По обоюдному умолчанию, приехав в Москву, Осип остался в квартире Дмитрия, зная, что грядут перемены. В любой момент начальника может сорвать на что угодно, так зачем мотаться через пол-Москвы, вскакивать по тревоге и разыскивать его, спокойнее быть все время рядом.

– Ну? – поинтересовался полностью одетый, выбритый, наглаженный, начищенный до пистолета в кобуре под мышкой Осип.

– Что там?

Это Дмитрий про Машку спросил, объяснять, как водится, где «там», не требовалось.

– Вчера вечером прибыл бывший муж, – весело преподнес новость Осип. – Шкандаль был!

– С ней? – не поверил Дима.

– Нет. С дежурным администратором корпуса и присоединившимся по тревоге к разборкам администратором пансионата. Юрий Всеволодович требовал поселить его в номер к жене, администратор отказала в требовании, указав вескую причину: штамп в паспорте о разводе. Юрий Всеволодович настаивал, грозился. В это время спустилась Мария Владимировна, поблагодарила администрацию за профессиональную работу и заботу о постояльцах и прошествовала к выходу, но была остановлена бывшим мужем…


– Мария, прекрати себя так вести! – ухватил ее за плечо Юра, догнав у дверей. – Я приехал специально к тебе! Мне сказали, что ты должна дать письменное согласие для моего поселения в номер.

Маша сняла его руку с плеча. Под пристальными взглядами двух администраторов и охранника Юрик не рискнул хватать ее еще раз.

– Нет, – спокойно отказала Машка.

– Но мне необходимо где-то поселиться! – негодовал Юрик.

Машка равнодушно пожала плечами и предложила вариант…

– …дословно: «В Гондурасе, говорят, нынче не сезон, свободных мест много.

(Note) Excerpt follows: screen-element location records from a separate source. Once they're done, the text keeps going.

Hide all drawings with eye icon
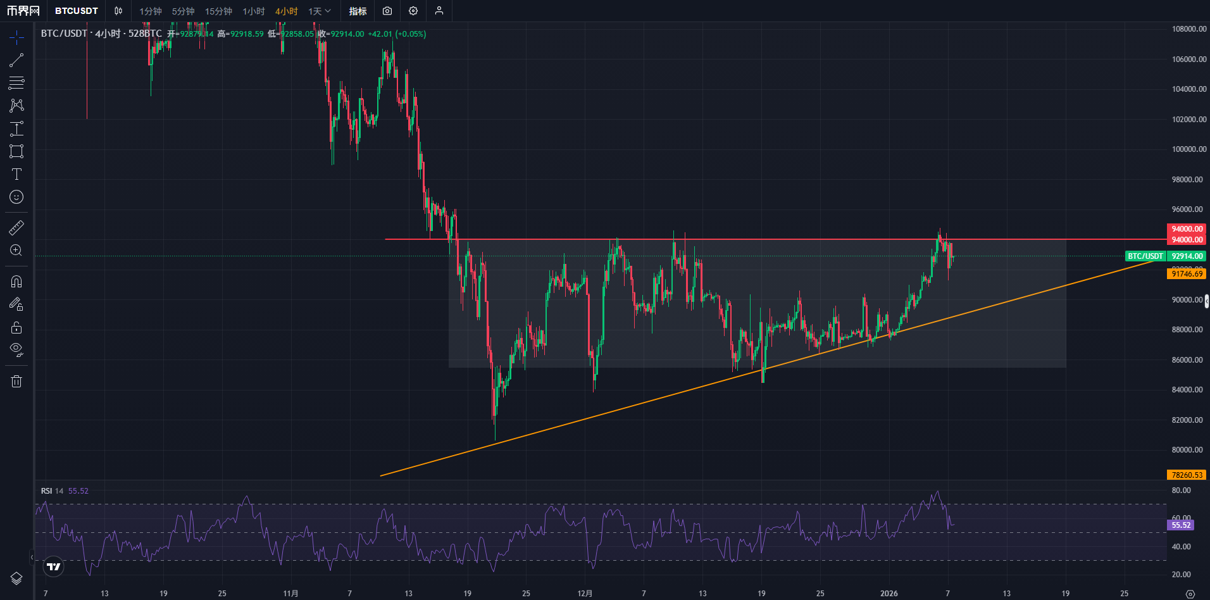The image size is (1210, 600). 16,349
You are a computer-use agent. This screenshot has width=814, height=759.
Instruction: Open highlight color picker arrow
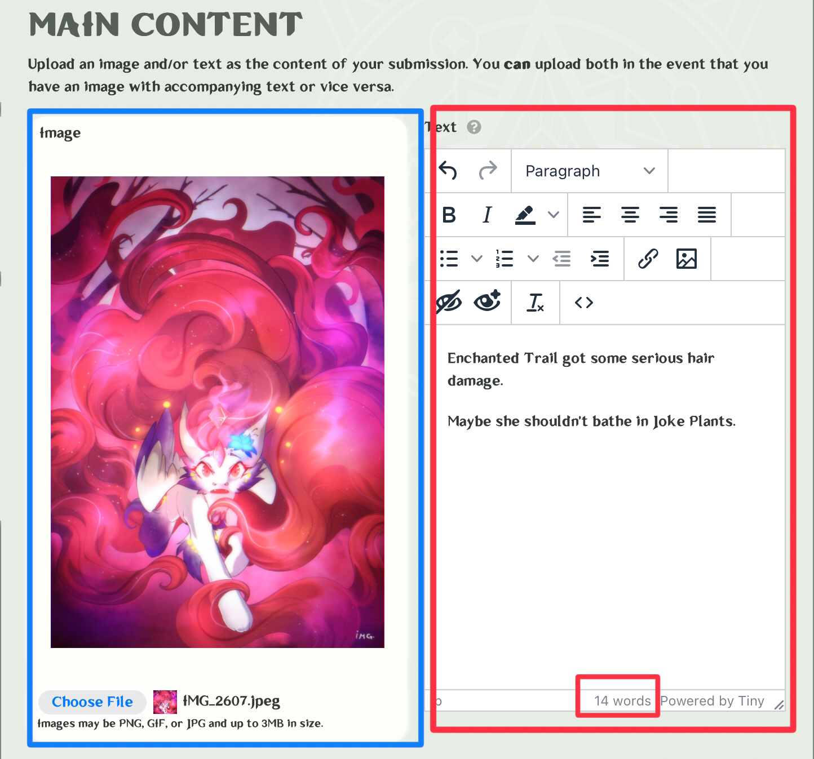pos(554,215)
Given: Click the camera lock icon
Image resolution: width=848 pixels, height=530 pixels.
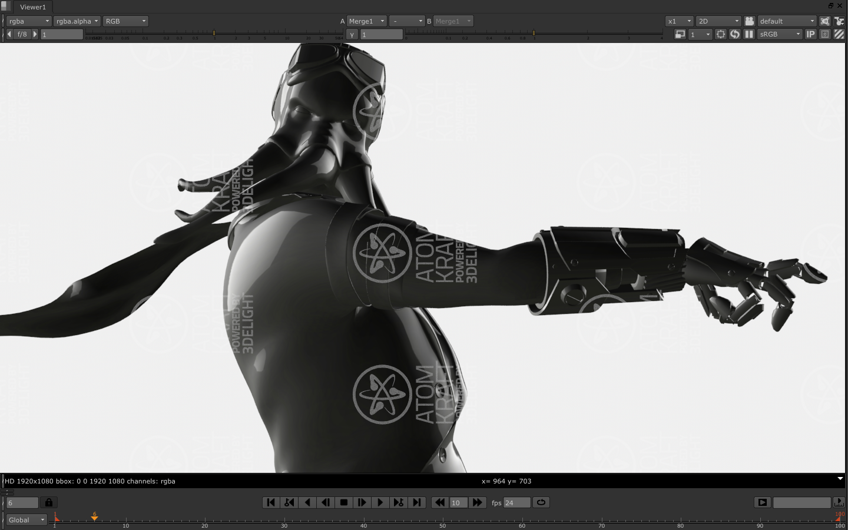Looking at the screenshot, I should 749,21.
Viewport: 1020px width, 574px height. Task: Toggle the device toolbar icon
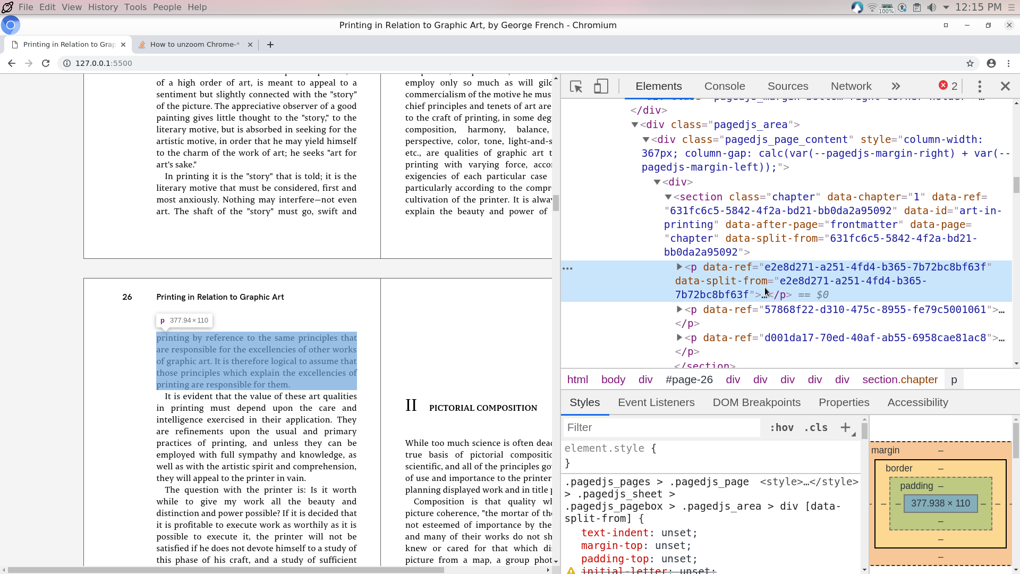[601, 87]
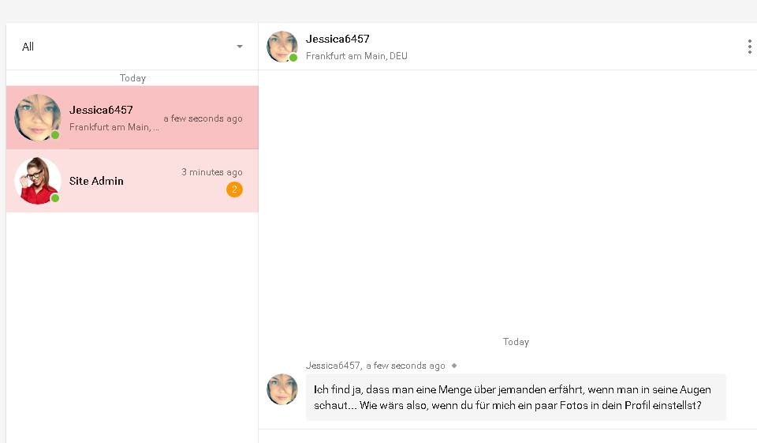Click the sender avatar beside the message bubble
757x443 pixels.
pos(282,389)
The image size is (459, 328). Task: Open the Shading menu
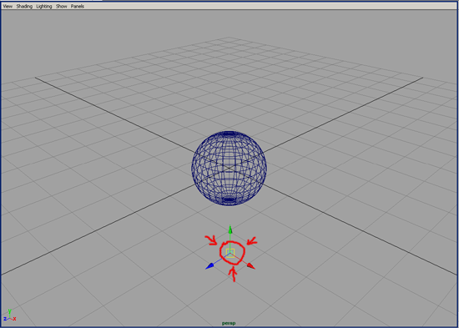pyautogui.click(x=24, y=6)
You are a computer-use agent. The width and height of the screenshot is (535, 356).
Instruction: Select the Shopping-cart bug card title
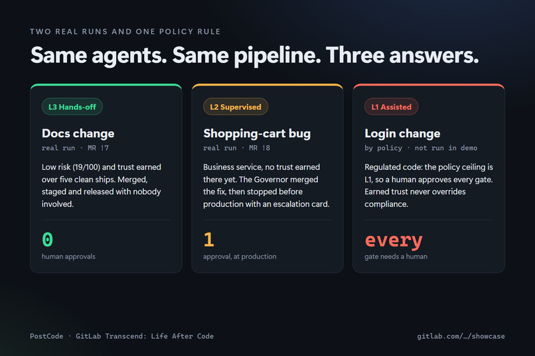[x=257, y=133]
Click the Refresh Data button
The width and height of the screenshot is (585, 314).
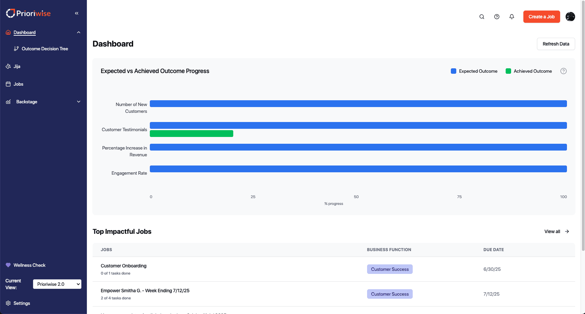(556, 44)
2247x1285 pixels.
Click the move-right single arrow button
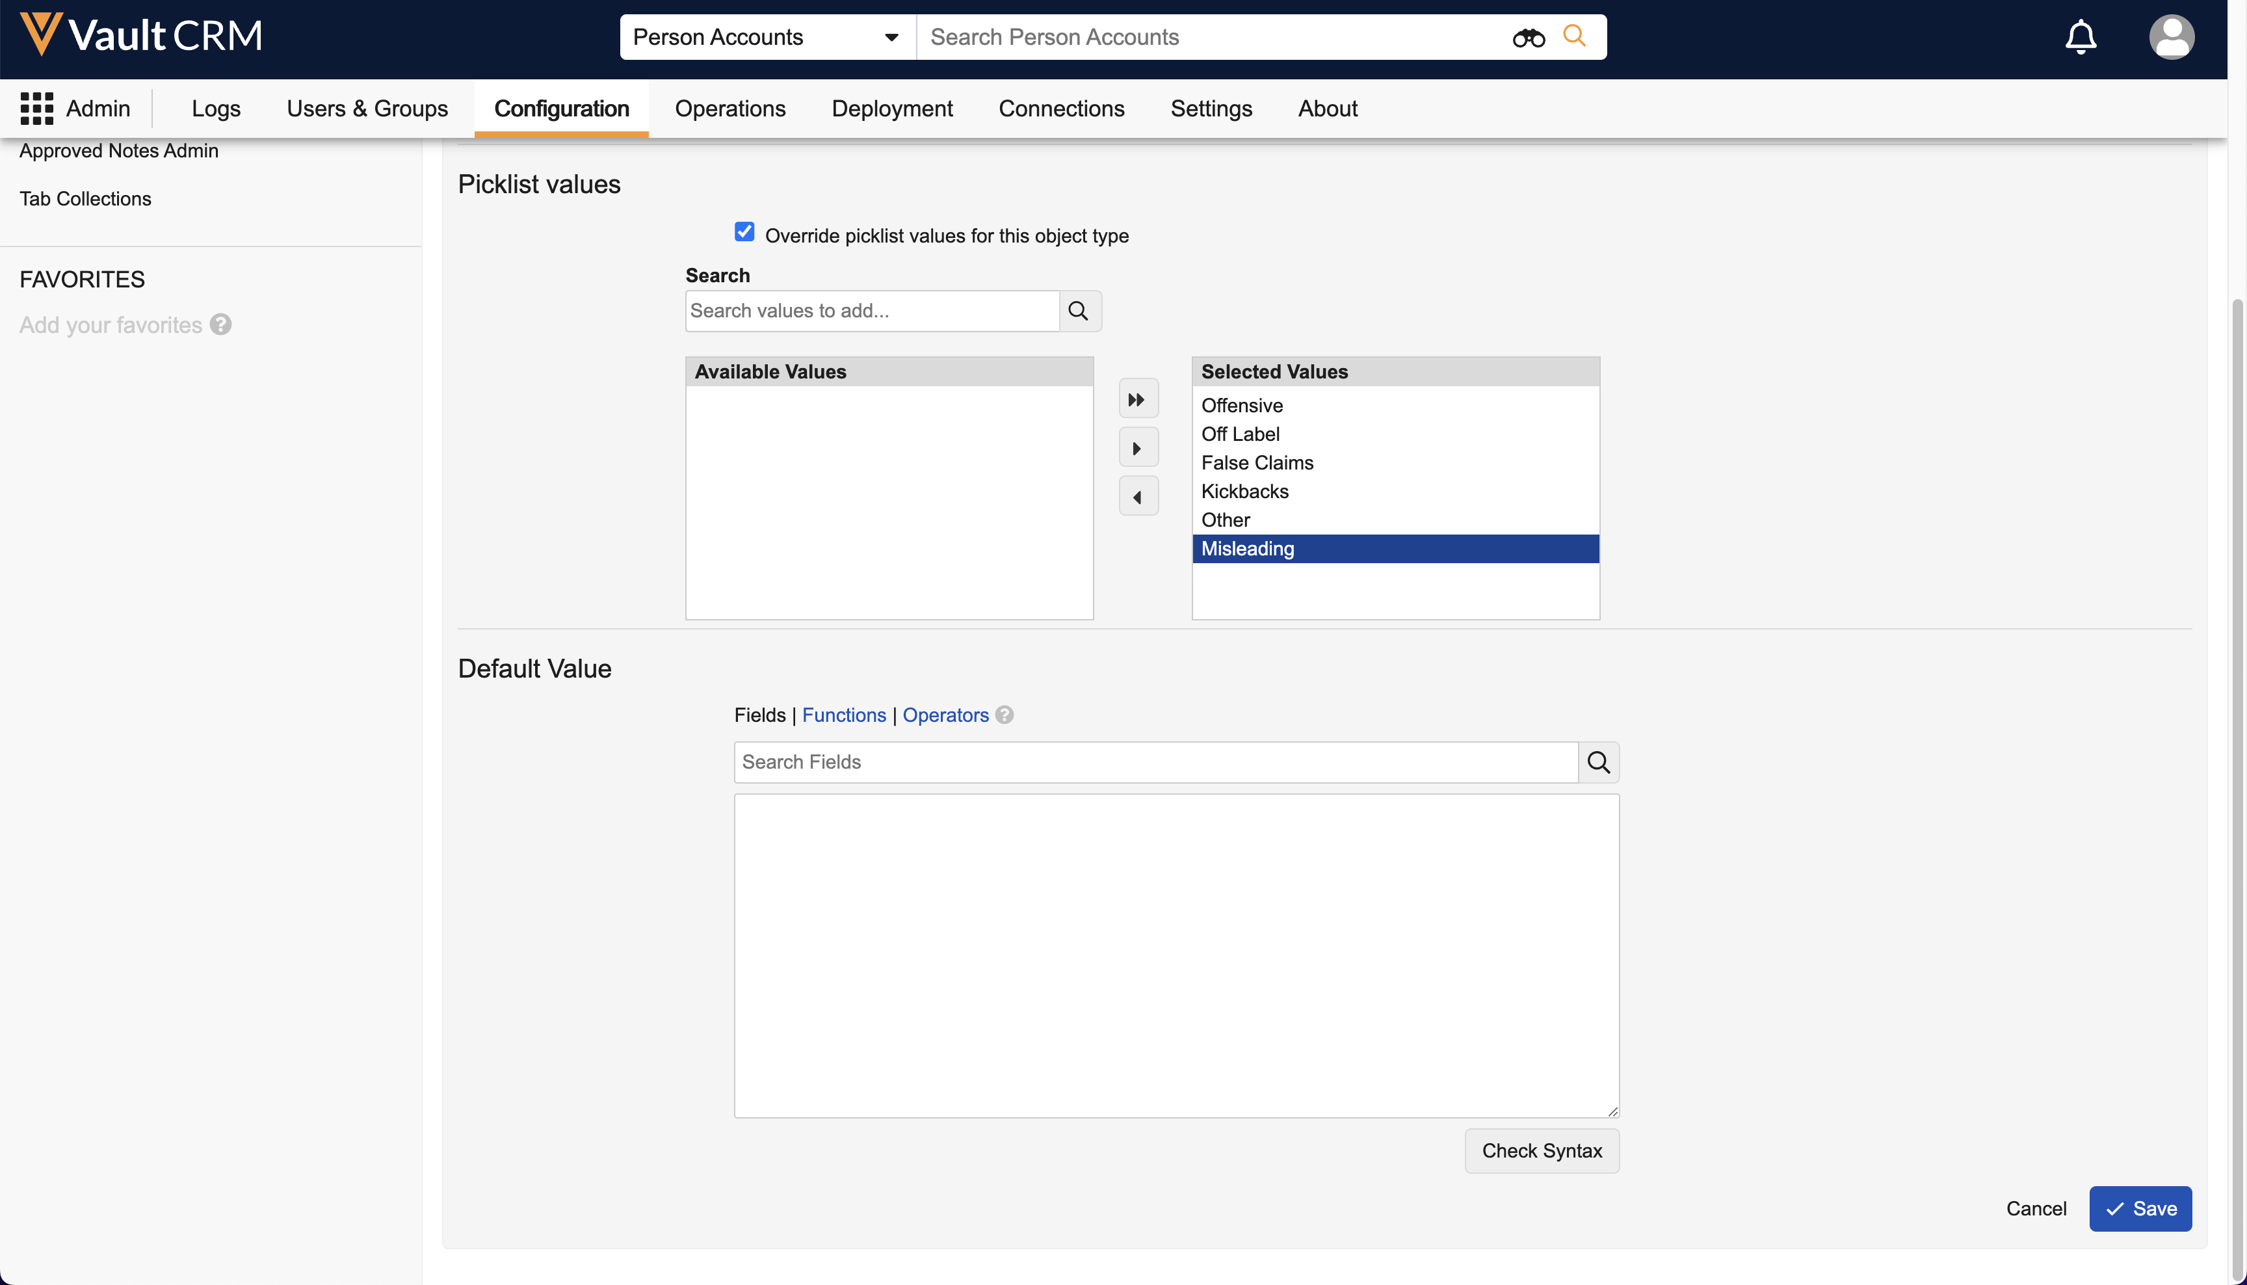tap(1137, 448)
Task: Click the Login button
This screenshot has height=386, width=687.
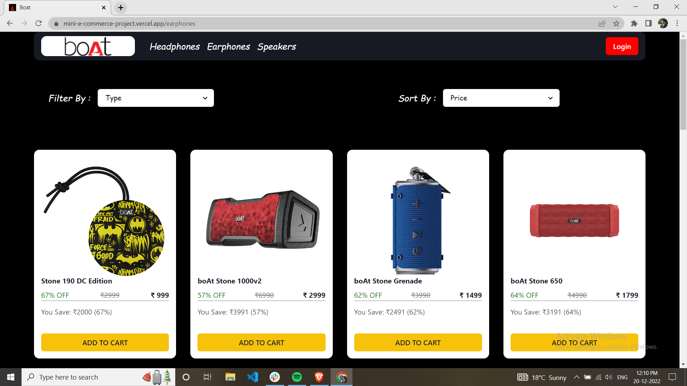Action: point(622,46)
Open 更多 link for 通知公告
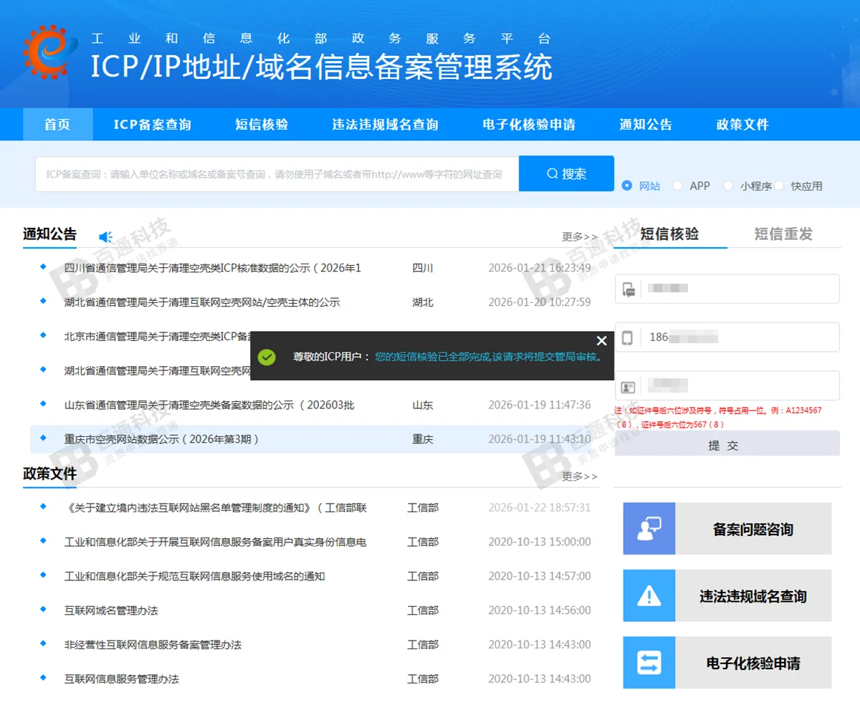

Может, тебе туда поселиться?»

Дима расхохотался, Осип, отхохотавший свое, когда слушал доклад парней из Домины, посмеивался, покачивая головой.

– Все! Поехали! – распорядился Победный.

– Я-то ко всему привыкший, Дмитрий Федорович, но, может, ты оденешься?


Машка сидела в кресле летнего открытого кафе. Заведеньице расположилось на специально сооруженном деревянном настиле, задуманном как причал. Для желающих подплыть на лодке имелись небольшие столбики на краю настила, предлагающие закрепить плавсредство с помощью веревки. С берега в кафе посетители попадали, поднявшись по трем ступенькам.

В духе современности кафешный причальчик радовал взор зелененьким синтетическим покрытием, имитирующим, должно быть, траву. Плетеные братья ее балконного гарнитурчика, кресла и столы, а также большие стильные деревянные зонты с натянутой льняной цвета слоновой кости тканью поддерживали «загородный» стиль. Хорошая, ненавязчивая музыка, и нигде ни одного рекламного логотипа.

И вроде пляжная кафешка, но не уступающая приличному столичному заведению.

И кофе здесь варили отменный, не из автомата, а на песочке, в джезвочках!

И место выбрано замечательное – под большими деревьями у изгиба реки, которая просматривалась отсюда далеко-далеко: и противоположный левый берег, и поле с высокой травой и разноцветьем, и вековые дубы вдалеке, и кромка темного леса гораздо ниже по течению.

В пансионате вопрос кафе и рестораций решен всеобъемлюще и разносторонне, поражая числом и разнообразием предлагаемого сервиса. Гражданам отдыхающим ни в коей мере не грозило чувство голода в перерывах между завтраком и обедом, а также после раннего ужина.

Машка который раз подивилась причудам расейского капитализму, воплощающемуся в разнообразии форм и предложений, – в данном конкретном случае этому пансионату.

Она и выбрала-то его, потому что он числился как стоящий в диких местах, далеких от городов и людей. В рекламном буклете упоминалось о близких лесах, полных животных, о возможности «конных и пеших прогулок по тропам лесных обитателей».

Мария Владимировна дотошно выясняла в туристическом агентстве подробности этой самой «дикости» и удаленности, а также сервиса и звездности.

Поверив наполовину, приятно поразилась соответствию рекламы и действительности.

Добираться пришлось черт-те сколько!

На железнодорожной станции ее, две молодые пары, двух пожилых дамочек, мужчину представительного вида с сыном лет четырнадцати забрал мерседесовский микроавтобус и за полтора часа на приличной скорости, радостно пролетая по новехонькой дороге, домчал их до пансионата.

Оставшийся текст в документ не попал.